▸ **The problem**
Look below for the line containing "Task: Select the 开服第七天 tab". Output it and each remaining line of the entries exactly, and nothing else.

▸ **Data extract**
★ ★ ★

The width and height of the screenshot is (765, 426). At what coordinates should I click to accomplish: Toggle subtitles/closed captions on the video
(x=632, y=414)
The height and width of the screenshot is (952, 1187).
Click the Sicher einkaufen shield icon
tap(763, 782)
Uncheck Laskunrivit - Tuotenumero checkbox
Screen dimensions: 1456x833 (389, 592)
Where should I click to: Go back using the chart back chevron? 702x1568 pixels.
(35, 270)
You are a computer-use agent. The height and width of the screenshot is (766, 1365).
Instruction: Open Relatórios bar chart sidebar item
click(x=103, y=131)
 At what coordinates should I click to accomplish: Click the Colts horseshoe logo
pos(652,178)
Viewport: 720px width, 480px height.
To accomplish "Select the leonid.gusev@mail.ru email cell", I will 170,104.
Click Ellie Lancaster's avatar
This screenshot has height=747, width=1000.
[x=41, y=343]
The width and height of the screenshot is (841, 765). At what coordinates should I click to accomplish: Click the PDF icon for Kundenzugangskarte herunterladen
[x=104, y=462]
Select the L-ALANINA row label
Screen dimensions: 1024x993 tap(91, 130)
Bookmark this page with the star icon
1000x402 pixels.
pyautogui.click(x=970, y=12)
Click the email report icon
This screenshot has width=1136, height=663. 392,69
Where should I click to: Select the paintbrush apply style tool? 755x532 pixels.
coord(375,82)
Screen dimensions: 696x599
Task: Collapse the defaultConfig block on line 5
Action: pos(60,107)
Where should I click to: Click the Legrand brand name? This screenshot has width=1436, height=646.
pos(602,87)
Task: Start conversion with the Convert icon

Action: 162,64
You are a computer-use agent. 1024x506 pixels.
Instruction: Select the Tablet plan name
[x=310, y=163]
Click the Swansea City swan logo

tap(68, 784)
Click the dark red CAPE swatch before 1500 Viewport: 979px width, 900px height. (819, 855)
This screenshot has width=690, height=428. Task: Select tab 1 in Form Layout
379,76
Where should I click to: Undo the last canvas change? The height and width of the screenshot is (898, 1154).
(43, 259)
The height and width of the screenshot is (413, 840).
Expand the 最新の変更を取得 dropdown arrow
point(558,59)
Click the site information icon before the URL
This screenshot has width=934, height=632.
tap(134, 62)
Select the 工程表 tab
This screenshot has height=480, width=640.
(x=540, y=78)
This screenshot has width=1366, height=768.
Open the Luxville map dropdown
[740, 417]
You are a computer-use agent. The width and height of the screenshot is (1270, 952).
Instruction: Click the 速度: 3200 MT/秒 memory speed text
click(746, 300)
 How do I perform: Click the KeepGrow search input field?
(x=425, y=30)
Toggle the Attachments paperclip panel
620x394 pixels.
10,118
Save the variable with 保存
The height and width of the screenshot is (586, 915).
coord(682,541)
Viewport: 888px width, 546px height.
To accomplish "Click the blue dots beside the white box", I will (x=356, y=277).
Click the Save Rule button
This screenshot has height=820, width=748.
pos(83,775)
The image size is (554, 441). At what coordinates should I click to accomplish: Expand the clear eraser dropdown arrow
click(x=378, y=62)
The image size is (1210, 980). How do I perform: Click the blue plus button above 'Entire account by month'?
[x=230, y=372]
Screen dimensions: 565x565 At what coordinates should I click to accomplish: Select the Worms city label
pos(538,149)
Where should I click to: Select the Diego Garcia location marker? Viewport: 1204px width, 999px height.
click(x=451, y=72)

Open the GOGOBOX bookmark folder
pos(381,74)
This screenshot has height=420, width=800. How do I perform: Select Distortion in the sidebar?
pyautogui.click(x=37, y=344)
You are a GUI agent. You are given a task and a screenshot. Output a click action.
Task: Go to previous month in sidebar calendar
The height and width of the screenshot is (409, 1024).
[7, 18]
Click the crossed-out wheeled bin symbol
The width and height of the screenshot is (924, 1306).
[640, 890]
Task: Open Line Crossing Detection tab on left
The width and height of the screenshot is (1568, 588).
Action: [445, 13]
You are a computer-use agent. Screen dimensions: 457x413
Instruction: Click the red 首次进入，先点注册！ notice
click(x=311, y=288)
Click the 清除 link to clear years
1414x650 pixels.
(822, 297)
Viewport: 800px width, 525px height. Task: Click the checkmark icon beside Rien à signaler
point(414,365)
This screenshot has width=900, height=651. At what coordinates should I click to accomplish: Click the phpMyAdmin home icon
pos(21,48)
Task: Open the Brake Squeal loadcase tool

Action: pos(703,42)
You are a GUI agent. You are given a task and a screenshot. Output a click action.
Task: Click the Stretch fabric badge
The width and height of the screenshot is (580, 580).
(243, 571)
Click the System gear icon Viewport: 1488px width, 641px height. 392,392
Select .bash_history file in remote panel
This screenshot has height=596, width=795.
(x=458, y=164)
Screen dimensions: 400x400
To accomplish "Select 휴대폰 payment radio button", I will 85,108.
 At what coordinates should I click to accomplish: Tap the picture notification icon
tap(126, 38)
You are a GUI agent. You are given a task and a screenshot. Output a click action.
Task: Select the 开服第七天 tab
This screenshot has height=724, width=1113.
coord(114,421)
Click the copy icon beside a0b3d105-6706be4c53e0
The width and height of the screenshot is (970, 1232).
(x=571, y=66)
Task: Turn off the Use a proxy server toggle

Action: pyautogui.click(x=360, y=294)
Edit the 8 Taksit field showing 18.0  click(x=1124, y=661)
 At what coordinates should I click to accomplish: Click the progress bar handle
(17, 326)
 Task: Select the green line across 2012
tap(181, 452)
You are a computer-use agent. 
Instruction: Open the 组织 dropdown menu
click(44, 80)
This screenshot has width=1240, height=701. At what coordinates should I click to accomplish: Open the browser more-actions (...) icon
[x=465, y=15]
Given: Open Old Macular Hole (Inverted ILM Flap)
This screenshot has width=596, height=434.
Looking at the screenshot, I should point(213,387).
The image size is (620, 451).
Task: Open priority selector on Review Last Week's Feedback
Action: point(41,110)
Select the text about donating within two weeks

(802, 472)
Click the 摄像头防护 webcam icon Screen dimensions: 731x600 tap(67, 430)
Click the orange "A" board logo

★ ★ ★

▸ **Written solution**
Task: Select the 开服第七天 tab
This screenshot has height=724, width=1113.
coord(114,421)
Click the copy icon beside a0b3d105-6706be4c53e0
The width and height of the screenshot is (970, 1232).
(x=571, y=66)
Task: Turn off the Use a proxy server toggle

Action: pyautogui.click(x=360, y=294)
Edit the 8 Taksit field showing 18.0  click(x=1124, y=661)
 At what coordinates should I click to accomplish: Click the progress bar handle
(17, 326)
 Task: Select the green line across 2012
tap(181, 452)
You are a computer-use agent. 
Instruction: Open the 组织 dropdown menu
click(44, 80)
This screenshot has width=1240, height=701. At what coordinates should I click to accomplish: Open the browser more-actions (...) icon
[x=465, y=15]
Given: Open Old Macular Hole (Inverted ILM Flap)
This screenshot has width=596, height=434.
Looking at the screenshot, I should point(213,387).
The image size is (620, 451).
Task: Open priority selector on Review Last Week's Feedback
Action: point(41,110)
Select the text about donating within two weeks

(802, 472)
Click the 摄像头防护 webcam icon Screen dimensions: 731x600 tap(67, 430)
Click the orange "A" board logo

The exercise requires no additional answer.